汪文风:张春桥是老谋深算的,老谋深算,但是也有失误。我们说你们这次把周恩来扳倒了,把邓小平扳倒了,那总理,谁来当总理啊?张春桥说过,他们几个的意思是要我,这话他说过,但自从说了这话以后,他就不说话了,因为这个话份量重,比他要打倒这个、打倒那个份量要重,那要涉及到他本人的安排了,因为毛主席只说过对任何人的错误都可以揭发,都可以批判,毛主席没有说过要让谁来代替谁,毛主席从来没有说过这个话。
口齿清晰姚文元
“四人帮”中的姚文元平时有些口吃不能畅言,但是在被审讯时,面对问题他却不仅是字斟句酌地回答,而且还异常地吐字清晰。

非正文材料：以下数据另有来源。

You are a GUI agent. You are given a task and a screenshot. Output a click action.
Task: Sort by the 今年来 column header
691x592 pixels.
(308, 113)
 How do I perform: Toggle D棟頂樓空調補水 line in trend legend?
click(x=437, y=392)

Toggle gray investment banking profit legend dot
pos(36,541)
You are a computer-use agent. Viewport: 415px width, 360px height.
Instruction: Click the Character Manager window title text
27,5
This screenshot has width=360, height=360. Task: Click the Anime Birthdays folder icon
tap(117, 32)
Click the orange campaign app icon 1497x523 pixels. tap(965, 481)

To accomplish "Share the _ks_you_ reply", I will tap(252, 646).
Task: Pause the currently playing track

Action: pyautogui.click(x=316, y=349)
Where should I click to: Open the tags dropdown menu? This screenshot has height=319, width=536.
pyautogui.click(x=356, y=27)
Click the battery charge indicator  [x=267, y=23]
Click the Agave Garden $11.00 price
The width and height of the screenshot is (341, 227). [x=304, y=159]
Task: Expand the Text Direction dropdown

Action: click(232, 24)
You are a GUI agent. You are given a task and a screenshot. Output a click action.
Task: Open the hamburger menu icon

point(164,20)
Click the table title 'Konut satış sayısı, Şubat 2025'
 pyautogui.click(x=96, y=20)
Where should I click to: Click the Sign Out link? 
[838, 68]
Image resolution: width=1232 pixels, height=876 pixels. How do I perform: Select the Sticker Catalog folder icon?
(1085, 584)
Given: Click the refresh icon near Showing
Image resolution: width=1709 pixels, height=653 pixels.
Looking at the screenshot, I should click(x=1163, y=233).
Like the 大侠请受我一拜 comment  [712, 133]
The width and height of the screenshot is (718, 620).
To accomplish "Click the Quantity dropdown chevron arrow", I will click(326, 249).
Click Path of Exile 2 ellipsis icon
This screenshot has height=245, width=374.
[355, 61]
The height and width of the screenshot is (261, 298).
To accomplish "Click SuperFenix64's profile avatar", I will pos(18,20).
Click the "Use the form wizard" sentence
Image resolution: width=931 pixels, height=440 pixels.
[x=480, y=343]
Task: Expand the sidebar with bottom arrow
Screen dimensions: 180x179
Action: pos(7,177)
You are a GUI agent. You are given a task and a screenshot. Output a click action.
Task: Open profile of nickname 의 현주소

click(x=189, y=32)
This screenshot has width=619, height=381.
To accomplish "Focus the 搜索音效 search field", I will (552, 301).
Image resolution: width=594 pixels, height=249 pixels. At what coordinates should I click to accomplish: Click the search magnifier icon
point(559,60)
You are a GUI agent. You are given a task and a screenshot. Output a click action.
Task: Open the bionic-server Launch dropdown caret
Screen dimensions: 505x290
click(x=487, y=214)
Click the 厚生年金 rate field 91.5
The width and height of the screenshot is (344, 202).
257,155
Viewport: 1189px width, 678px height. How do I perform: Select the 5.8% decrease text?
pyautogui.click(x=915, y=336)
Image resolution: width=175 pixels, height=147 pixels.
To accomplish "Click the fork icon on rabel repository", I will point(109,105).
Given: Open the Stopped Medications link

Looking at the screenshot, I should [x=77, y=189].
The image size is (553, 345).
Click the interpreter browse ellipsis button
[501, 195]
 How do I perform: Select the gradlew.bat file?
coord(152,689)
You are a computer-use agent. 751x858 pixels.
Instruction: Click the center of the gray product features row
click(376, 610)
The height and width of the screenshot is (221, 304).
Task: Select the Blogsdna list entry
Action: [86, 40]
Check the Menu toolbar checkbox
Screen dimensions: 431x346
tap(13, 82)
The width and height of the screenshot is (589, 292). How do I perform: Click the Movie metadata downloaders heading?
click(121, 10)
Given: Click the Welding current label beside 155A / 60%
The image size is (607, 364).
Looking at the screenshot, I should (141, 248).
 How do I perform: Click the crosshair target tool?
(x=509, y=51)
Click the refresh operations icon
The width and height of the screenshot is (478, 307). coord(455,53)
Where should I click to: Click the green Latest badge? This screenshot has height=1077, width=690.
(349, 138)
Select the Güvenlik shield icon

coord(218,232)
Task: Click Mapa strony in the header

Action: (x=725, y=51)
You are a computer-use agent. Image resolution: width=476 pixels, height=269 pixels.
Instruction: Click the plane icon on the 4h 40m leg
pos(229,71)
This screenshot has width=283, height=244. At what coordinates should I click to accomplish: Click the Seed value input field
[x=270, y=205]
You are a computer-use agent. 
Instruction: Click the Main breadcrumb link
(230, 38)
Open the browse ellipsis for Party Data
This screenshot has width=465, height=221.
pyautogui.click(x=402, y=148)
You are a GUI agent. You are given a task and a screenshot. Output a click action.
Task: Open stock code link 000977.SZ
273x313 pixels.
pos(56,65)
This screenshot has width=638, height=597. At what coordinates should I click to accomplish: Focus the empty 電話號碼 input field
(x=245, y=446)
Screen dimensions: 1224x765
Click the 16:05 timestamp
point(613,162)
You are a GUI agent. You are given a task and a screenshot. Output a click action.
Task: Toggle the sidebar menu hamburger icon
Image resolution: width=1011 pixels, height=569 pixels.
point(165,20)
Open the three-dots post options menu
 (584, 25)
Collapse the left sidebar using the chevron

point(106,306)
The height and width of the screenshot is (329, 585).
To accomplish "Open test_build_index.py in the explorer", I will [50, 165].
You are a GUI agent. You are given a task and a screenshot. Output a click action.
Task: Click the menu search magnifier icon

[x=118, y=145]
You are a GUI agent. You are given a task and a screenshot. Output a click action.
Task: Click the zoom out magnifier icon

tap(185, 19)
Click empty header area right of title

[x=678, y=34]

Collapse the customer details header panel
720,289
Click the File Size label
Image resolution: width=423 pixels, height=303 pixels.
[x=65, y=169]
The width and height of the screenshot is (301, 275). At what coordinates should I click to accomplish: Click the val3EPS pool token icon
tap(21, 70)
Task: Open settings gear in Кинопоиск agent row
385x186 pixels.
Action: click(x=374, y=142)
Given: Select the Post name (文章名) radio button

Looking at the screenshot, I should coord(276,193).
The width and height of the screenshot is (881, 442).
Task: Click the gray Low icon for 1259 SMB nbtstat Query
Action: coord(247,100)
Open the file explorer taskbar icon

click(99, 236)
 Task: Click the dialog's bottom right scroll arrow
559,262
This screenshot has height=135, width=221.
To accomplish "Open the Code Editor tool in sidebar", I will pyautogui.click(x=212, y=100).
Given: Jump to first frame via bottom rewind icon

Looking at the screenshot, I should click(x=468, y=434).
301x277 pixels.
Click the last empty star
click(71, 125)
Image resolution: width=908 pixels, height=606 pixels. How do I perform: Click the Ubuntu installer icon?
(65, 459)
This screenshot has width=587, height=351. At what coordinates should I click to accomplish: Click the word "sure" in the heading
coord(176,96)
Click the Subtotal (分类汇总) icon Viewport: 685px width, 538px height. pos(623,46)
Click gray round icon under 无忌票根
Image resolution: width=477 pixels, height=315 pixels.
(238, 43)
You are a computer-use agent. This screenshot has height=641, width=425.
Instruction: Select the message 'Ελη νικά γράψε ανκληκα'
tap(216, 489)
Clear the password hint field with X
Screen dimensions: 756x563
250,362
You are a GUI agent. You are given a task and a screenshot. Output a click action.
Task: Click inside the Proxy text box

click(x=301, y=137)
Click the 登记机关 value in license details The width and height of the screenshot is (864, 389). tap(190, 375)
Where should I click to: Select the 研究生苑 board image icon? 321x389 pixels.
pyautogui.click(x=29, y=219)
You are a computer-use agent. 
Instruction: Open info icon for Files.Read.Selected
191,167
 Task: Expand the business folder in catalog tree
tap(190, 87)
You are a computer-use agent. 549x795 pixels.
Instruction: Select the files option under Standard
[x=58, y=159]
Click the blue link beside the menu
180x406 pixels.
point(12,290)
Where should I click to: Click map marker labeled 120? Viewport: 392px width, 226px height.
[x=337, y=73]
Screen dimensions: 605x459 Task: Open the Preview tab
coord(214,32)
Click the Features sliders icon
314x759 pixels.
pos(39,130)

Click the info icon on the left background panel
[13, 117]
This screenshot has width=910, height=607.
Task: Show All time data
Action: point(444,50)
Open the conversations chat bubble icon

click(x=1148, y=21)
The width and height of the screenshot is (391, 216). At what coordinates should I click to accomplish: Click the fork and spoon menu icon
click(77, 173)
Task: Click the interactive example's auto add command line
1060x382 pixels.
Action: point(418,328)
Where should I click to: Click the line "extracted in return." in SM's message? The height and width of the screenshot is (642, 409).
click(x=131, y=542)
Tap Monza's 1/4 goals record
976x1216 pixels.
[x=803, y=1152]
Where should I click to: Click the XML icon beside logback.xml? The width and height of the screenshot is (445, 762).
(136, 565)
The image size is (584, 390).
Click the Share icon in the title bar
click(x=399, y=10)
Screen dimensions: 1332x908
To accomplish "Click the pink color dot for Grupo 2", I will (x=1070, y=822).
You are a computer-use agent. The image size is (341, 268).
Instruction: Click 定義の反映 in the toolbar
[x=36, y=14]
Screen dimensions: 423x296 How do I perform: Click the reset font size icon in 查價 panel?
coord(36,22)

汪文风:那个姚文元呢,是把什么都往毛主席身上推,他写的文章是毛主席大段大段改的,他写的什么,这当然也有些事是事实,我们不能说都不是事实,咱们对事儿就是实事求是嘛,但是呀,他要把什么都栽到毛主席身上啊,可是没有道理。
记者:比如说有一些特别过火的,他把事情推到毛泽东身上。
汪文风:对呀,你比方说天安门事件,天安门事件发生以前呐,在南京发生过一个反对《文汇报》诬陷邓小平和周恩来的事件,就是党内最大的一个走资派要把死不悔改的走资派扶上台。你们大概还记得这个事情。南京的学生就起来抗议呀,说这是对总理的,对周恩来呀,姚文元就在他的日记上写了,这些抗议的学生呐,这是反革命,要镇压,要狠狠地镇压,他就写了。后来他说,天安门事件那都是毛主席定的,我们说,那这在天安门事件前好几天,你就说要镇压,这是不是你写的?好,姚文元承认,他说罪大恶极,罪大恶极,姚文元从来没有说过罪大恶极,这次他承认罪大恶极。
王洪文是在上海当造反司令起家的,他的职务虽然在“四人帮”中排在第一位,但实际上是四人帮中的小老弟。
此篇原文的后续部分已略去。